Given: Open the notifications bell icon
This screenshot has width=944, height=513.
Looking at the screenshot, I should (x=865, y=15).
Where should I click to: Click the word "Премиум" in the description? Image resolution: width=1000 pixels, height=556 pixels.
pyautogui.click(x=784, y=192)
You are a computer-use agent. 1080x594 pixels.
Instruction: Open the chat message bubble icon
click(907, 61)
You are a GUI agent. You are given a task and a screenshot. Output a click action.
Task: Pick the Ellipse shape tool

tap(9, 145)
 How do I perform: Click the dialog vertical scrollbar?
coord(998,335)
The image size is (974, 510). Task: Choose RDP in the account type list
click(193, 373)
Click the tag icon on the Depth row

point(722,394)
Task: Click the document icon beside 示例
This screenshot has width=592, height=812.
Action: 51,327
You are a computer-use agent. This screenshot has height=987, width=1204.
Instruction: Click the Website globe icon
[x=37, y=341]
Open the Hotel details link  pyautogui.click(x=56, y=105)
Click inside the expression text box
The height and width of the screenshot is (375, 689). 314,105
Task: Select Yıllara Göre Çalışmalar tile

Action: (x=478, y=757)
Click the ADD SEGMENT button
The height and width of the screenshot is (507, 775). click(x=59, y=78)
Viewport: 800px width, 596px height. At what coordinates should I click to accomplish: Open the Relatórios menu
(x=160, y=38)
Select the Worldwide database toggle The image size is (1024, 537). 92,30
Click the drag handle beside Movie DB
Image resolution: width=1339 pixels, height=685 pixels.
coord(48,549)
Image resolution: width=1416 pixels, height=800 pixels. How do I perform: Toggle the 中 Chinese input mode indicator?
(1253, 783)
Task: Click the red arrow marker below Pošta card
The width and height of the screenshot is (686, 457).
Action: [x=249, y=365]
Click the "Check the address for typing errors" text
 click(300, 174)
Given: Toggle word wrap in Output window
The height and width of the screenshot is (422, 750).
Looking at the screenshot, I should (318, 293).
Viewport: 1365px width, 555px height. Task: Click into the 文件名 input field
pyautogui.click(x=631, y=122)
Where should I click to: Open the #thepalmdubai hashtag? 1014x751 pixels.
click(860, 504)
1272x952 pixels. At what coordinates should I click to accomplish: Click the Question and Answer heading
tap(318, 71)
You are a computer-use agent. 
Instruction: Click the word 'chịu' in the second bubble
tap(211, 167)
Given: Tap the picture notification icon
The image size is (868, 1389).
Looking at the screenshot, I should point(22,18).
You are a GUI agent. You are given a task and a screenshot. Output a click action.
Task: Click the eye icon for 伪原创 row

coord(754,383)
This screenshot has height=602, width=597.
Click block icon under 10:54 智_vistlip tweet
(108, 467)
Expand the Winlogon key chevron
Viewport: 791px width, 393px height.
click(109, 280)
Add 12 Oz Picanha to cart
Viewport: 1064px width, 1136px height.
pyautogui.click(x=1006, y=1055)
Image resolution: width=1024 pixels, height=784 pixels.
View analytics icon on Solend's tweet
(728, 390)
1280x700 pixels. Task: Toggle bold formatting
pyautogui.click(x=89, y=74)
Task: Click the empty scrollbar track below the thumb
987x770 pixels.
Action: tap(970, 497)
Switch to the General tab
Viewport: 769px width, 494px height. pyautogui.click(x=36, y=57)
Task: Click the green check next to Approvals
-*-
## Problem description
Print out the data exactly once more.

## Reply to the exercise
Given: Open the notifications bell icon
This screenshot has width=944, height=513.
Looking at the screenshot, I should (x=865, y=15).
Where should I click to: Click the word "Премиум" in the description? Image resolution: width=1000 pixels, height=556 pixels.
pyautogui.click(x=784, y=192)
You are a computer-use agent. 1080x594 pixels.
Instruction: Open the chat message bubble icon
click(907, 61)
You are a GUI agent. You are given a task and a screenshot. Output a click action.
Task: Pick the Ellipse shape tool

tap(9, 145)
 How do I perform: Click the dialog vertical scrollbar?
coord(998,335)
The image size is (974, 510). Task: Choose RDP in the account type list
click(193, 373)
Click the tag icon on the Depth row

point(722,394)
Task: Click the document icon beside 示例
This screenshot has width=592, height=812.
Action: 51,327
You are a computer-use agent. This screenshot has height=987, width=1204.
Instruction: Click the Website globe icon
[x=37, y=341]
Open the Hotel details link  pyautogui.click(x=56, y=105)
Click inside the expression text box
The height and width of the screenshot is (375, 689). 314,105
Task: Select Yıllara Göre Çalışmalar tile

Action: (x=478, y=757)
Click the ADD SEGMENT button
The height and width of the screenshot is (507, 775). click(x=59, y=78)
Viewport: 800px width, 596px height. At what coordinates should I click to accomplish: Open the Relatórios menu
(x=160, y=38)
Select the Worldwide database toggle The image size is (1024, 537). 92,30
Click the drag handle beside Movie DB
Image resolution: width=1339 pixels, height=685 pixels.
coord(48,549)
Image resolution: width=1416 pixels, height=800 pixels. How do I perform: Toggle the 中 Chinese input mode indicator?
(1253, 783)
Task: Click the red arrow marker below Pošta card
The width and height of the screenshot is (686, 457).
Action: [x=249, y=365]
Click the "Check the address for typing errors" text
 click(300, 174)
Given: Toggle word wrap in Output window
The height and width of the screenshot is (422, 750).
Looking at the screenshot, I should (318, 293).
Viewport: 1365px width, 555px height. Task: Click into the 文件名 input field
pyautogui.click(x=631, y=122)
Where should I click to: Open the #thepalmdubai hashtag? 1014x751 pixels.
click(860, 504)
1272x952 pixels. At what coordinates should I click to accomplish: Click the Question and Answer heading
tap(318, 71)
You are a computer-use agent. 
Instruction: Click the word 'chịu' in the second bubble
tap(211, 167)
Given: Tap the picture notification icon
The image size is (868, 1389).
Looking at the screenshot, I should point(22,18).
You are a GUI agent. You are given a task and a screenshot. Output a click action.
Task: Click the eye icon for 伪原创 row

coord(754,383)
This screenshot has height=602, width=597.
Click block icon under 10:54 智_vistlip tweet
(108, 467)
Expand the Winlogon key chevron
Viewport: 791px width, 393px height.
click(109, 280)
Add 12 Oz Picanha to cart
Viewport: 1064px width, 1136px height.
pyautogui.click(x=1006, y=1055)
Image resolution: width=1024 pixels, height=784 pixels.
View analytics icon on Solend's tweet
(728, 390)
1280x700 pixels. Task: Toggle bold formatting
pyautogui.click(x=89, y=74)
Task: Click the empty scrollbar track below the thumb
987x770 pixels.
Action: tap(970, 497)
Switch to the General tab
Viewport: 769px width, 494px height. pyautogui.click(x=36, y=57)
Task: Click the green check next to Approvals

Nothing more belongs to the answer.